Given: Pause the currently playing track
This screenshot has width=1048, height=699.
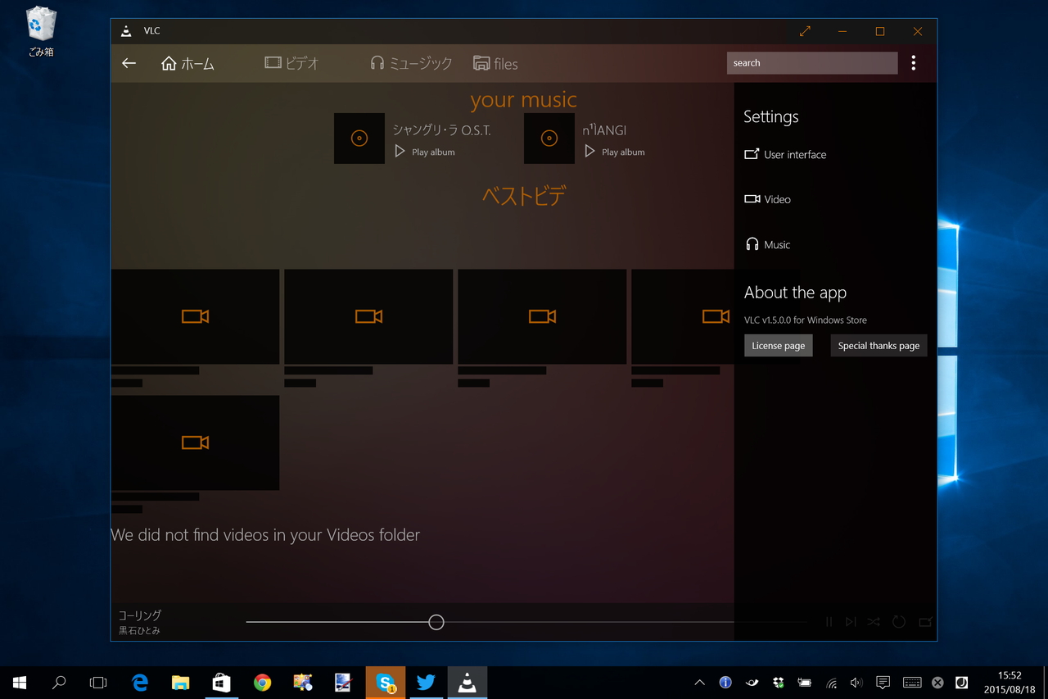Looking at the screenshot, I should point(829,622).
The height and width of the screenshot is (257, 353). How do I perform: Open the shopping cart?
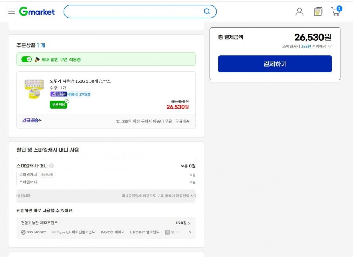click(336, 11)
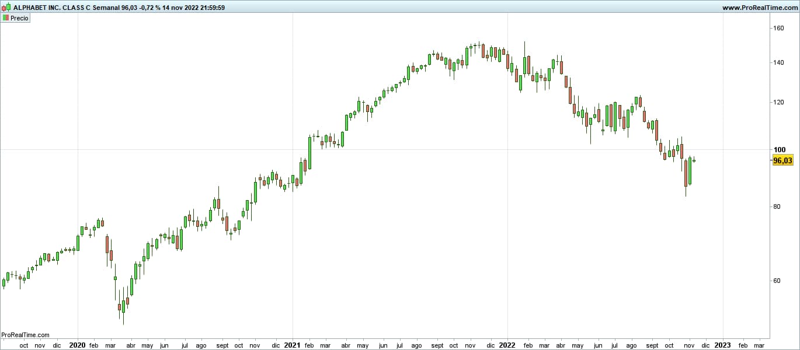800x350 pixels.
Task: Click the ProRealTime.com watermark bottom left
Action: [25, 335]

==========

• **PROBLEM DETAILS**
Give the entries again word for word, but skip the pictures.

• **TASK SOLUTION**
Given: Pause the currently playing track
This screenshot has width=1048, height=699.
Looking at the screenshot, I should point(829,622).
The height and width of the screenshot is (257, 353). How do I perform: Open the shopping cart?
click(336, 11)
800x350 pixels.
Task: Click the ProRealTime.com watermark bottom left
Action: [25, 335]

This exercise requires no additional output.